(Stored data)

==========

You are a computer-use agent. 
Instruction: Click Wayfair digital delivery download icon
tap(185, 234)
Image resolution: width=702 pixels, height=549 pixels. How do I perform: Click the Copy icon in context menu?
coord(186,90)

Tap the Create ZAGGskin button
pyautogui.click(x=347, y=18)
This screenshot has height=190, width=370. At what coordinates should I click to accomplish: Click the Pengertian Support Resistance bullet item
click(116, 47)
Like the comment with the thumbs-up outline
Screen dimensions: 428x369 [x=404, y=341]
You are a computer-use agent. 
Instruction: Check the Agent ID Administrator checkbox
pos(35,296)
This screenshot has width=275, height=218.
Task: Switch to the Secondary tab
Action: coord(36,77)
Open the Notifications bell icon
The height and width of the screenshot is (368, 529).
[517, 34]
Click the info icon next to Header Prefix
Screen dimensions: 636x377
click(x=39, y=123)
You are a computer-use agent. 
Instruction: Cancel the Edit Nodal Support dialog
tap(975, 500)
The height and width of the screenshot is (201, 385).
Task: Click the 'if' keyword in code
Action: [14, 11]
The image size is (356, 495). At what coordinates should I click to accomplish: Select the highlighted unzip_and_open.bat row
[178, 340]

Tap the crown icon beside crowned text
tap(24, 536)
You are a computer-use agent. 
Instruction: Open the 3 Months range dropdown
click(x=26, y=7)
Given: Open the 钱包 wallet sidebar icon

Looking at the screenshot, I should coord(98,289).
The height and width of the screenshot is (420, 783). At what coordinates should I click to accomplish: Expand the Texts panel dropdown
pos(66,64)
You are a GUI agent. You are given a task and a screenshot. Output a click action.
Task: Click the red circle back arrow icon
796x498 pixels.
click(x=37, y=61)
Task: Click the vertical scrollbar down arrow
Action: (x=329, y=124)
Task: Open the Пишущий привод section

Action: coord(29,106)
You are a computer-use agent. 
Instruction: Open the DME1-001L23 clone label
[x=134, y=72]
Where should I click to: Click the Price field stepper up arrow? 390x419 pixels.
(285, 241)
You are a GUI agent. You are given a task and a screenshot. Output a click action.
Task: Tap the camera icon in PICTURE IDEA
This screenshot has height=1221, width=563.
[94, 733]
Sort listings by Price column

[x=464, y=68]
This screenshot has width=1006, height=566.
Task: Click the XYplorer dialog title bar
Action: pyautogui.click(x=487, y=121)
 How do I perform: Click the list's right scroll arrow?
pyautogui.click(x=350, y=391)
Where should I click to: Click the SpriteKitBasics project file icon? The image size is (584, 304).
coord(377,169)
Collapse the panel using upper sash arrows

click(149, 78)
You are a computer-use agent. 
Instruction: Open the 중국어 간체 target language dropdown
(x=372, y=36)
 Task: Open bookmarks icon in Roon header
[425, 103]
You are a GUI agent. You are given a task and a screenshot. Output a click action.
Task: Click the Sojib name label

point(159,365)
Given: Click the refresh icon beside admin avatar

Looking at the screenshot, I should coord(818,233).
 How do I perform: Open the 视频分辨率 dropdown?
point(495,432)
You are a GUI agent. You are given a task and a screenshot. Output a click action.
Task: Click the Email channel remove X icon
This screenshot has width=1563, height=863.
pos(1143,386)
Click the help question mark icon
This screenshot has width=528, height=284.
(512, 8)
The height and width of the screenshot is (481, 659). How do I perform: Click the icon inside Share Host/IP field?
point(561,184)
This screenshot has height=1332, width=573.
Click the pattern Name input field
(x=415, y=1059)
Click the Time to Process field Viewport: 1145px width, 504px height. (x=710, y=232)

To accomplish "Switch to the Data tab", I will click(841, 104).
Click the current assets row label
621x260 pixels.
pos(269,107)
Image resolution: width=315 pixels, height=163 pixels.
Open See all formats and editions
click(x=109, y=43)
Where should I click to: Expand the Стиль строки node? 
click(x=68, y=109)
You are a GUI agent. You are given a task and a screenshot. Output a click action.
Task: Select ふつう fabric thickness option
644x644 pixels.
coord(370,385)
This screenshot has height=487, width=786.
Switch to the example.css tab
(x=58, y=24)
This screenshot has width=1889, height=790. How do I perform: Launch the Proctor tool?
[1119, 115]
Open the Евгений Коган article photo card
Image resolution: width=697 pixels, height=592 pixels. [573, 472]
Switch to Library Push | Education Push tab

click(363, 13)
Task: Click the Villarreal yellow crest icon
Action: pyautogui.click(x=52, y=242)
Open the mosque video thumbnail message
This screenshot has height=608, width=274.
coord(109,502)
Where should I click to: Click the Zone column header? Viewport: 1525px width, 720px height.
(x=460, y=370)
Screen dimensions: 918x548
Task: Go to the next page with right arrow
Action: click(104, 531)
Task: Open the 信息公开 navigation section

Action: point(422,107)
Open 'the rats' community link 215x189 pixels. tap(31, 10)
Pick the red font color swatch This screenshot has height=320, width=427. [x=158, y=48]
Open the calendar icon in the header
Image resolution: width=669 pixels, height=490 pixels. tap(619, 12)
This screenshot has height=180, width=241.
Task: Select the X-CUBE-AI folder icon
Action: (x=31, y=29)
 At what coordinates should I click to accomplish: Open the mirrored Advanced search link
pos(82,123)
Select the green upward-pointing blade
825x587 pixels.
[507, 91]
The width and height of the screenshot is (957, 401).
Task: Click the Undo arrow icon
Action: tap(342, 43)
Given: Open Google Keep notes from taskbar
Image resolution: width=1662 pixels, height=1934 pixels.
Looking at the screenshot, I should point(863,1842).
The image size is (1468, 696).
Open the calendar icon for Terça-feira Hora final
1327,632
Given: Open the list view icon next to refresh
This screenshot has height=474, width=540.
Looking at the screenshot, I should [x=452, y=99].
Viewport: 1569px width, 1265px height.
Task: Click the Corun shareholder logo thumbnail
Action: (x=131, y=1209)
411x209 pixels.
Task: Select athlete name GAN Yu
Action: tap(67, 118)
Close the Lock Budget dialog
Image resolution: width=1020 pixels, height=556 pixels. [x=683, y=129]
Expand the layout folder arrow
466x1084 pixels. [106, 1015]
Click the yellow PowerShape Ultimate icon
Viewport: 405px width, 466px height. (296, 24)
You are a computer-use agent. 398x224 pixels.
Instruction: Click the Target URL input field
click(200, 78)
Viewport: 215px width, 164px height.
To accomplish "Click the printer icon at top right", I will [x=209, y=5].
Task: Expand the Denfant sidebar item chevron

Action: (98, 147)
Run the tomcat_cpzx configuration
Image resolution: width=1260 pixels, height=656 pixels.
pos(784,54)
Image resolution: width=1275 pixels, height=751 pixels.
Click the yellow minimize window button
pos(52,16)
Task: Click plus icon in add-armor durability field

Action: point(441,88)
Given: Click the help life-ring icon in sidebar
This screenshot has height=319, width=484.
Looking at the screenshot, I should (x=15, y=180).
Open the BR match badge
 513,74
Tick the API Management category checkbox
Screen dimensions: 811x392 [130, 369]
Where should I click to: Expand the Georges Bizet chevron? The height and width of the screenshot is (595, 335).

==========

What you have to do –
All of the records should be repeated precisely as written.

Output of the task –
You are a computer-use agent. 
Instruction: Click Wayfair digital delivery download icon
tap(185, 234)
Image resolution: width=702 pixels, height=549 pixels. How do I perform: Click the Copy icon in context menu?
coord(186,90)

Tap the Create ZAGGskin button
pyautogui.click(x=347, y=18)
This screenshot has height=190, width=370. At what coordinates should I click to accomplish: Click the Pengertian Support Resistance bullet item
click(116, 47)
Like the comment with the thumbs-up outline
Screen dimensions: 428x369 [x=404, y=341]
You are a computer-use agent. 
Instruction: Check the Agent ID Administrator checkbox
pos(35,296)
This screenshot has width=275, height=218.
Task: Switch to the Secondary tab
Action: coord(36,77)
Open the Notifications bell icon
The height and width of the screenshot is (368, 529).
[517, 34]
Click the info icon next to Header Prefix
Screen dimensions: 636x377
click(x=39, y=123)
You are a computer-use agent. 
Instruction: Cancel the Edit Nodal Support dialog
tap(975, 500)
The height and width of the screenshot is (201, 385).
Task: Click the 'if' keyword in code
Action: [14, 11]
The image size is (356, 495). At what coordinates should I click to accomplish: Select the highlighted unzip_and_open.bat row
[178, 340]

Tap the crown icon beside crowned text
tap(24, 536)
You are a computer-use agent. 
Instruction: Open the 3 Months range dropdown
click(x=26, y=7)
Given: Open the 钱包 wallet sidebar icon

Looking at the screenshot, I should coord(98,289).
The height and width of the screenshot is (420, 783). At what coordinates should I click to accomplish: Expand the Texts panel dropdown
pos(66,64)
You are a GUI agent. You are given a task and a screenshot. Output a click action.
Task: Click the red circle back arrow icon
796x498 pixels.
click(x=37, y=61)
Task: Click the vertical scrollbar down arrow
Action: (x=329, y=124)
Task: Open the Пишущий привод section

Action: coord(29,106)
You are a computer-use agent. 
Instruction: Open the DME1-001L23 clone label
[x=134, y=72]
Where should I click to: Click the Price field stepper up arrow? 390x419 pixels.
(285, 241)
You are a GUI agent. You are given a task and a screenshot. Output a click action.
Task: Tap the camera icon in PICTURE IDEA
This screenshot has height=1221, width=563.
[94, 733]
Sort listings by Price column

[x=464, y=68]
This screenshot has width=1006, height=566.
Task: Click the XYplorer dialog title bar
Action: pyautogui.click(x=487, y=121)
 How do I perform: Click the list's right scroll arrow?
pyautogui.click(x=350, y=391)
Where should I click to: Click the SpriteKitBasics project file icon? The image size is (584, 304).
coord(377,169)
Collapse the panel using upper sash arrows

click(149, 78)
You are a computer-use agent. 
Instruction: Open the 중국어 간체 target language dropdown
(x=372, y=36)
 Task: Open bookmarks icon in Roon header
[425, 103]
You are a GUI agent. You are given a task and a screenshot. Output a click action.
Task: Click the Sojib name label

point(159,365)
Given: Click the refresh icon beside admin avatar

Looking at the screenshot, I should coord(818,233).
 How do I perform: Open the 视频分辨率 dropdown?
point(495,432)
You are a GUI agent. You are given a task and a screenshot. Output a click action.
Task: Click the Email channel remove X icon
This screenshot has width=1563, height=863.
pos(1143,386)
Click the help question mark icon
This screenshot has width=528, height=284.
(512, 8)
The height and width of the screenshot is (481, 659). How do I perform: Click the icon inside Share Host/IP field?
point(561,184)
This screenshot has height=1332, width=573.
Click the pattern Name input field
(x=415, y=1059)
Click the Time to Process field Viewport: 1145px width, 504px height. (x=710, y=232)

To accomplish "Switch to the Data tab", I will click(841, 104).
Click the current assets row label
621x260 pixels.
pos(269,107)
Image resolution: width=315 pixels, height=163 pixels.
Open See all formats and editions
click(x=109, y=43)
Where should I click to: Expand the Стиль строки node? 
click(x=68, y=109)
You are a GUI agent. You are given a task and a screenshot. Output a click action.
Task: Select ふつう fabric thickness option
644x644 pixels.
coord(370,385)
This screenshot has height=487, width=786.
Switch to the example.css tab
(x=58, y=24)
This screenshot has width=1889, height=790. How do I perform: Launch the Proctor tool?
[1119, 115]
Open the Евгений Коган article photo card
Image resolution: width=697 pixels, height=592 pixels. [573, 472]
Switch to Library Push | Education Push tab

click(363, 13)
Task: Click the Villarreal yellow crest icon
Action: pyautogui.click(x=52, y=242)
Open the mosque video thumbnail message
This screenshot has height=608, width=274.
coord(109,502)
Where should I click to: Click the Zone column header? Viewport: 1525px width, 720px height.
(x=460, y=370)
Screen dimensions: 918x548
Task: Go to the next page with right arrow
Action: click(104, 531)
Task: Open the 信息公开 navigation section

Action: point(422,107)
Open 'the rats' community link 215x189 pixels. tap(31, 10)
Pick the red font color swatch This screenshot has height=320, width=427. [x=158, y=48]
Open the calendar icon in the header
Image resolution: width=669 pixels, height=490 pixels. tap(619, 12)
This screenshot has height=180, width=241.
Task: Select the X-CUBE-AI folder icon
Action: (x=31, y=29)
 At what coordinates should I click to accomplish: Open the mirrored Advanced search link
pos(82,123)
Select the green upward-pointing blade
825x587 pixels.
[507, 91]
The width and height of the screenshot is (957, 401).
Task: Click the Undo arrow icon
Action: tap(342, 43)
Given: Open Google Keep notes from taskbar
Image resolution: width=1662 pixels, height=1934 pixels.
Looking at the screenshot, I should point(863,1842).
The image size is (1468, 696).
Open the calendar icon for Terça-feira Hora final
1327,632
Given: Open the list view icon next to refresh
This screenshot has height=474, width=540.
Looking at the screenshot, I should [x=452, y=99].
Viewport: 1569px width, 1265px height.
Task: Click the Corun shareholder logo thumbnail
Action: (x=131, y=1209)
411x209 pixels.
Task: Select athlete name GAN Yu
Action: tap(67, 118)
Close the Lock Budget dialog
Image resolution: width=1020 pixels, height=556 pixels. [x=683, y=129]
Expand the layout folder arrow
466x1084 pixels. [106, 1015]
Click the yellow PowerShape Ultimate icon
Viewport: 405px width, 466px height. (296, 24)
You are a computer-use agent. 398x224 pixels.
Instruction: Click the Target URL input field
click(200, 78)
Viewport: 215px width, 164px height.
To accomplish "Click the printer icon at top right", I will [x=209, y=5].
Task: Expand the Denfant sidebar item chevron

Action: (98, 147)
Run the tomcat_cpzx configuration
Image resolution: width=1260 pixels, height=656 pixels.
pos(784,54)
Image resolution: width=1275 pixels, height=751 pixels.
Click the yellow minimize window button
pos(52,16)
Task: Click plus icon in add-armor durability field

Action: point(441,88)
Given: Click the help life-ring icon in sidebar
This screenshot has height=319, width=484.
Looking at the screenshot, I should (x=15, y=180).
Open the BR match badge
 513,74
Tick the API Management category checkbox
Screen dimensions: 811x392 [130, 369]
Where should I click to: Expand the Georges Bizet chevron? The height and width of the screenshot is (595, 335).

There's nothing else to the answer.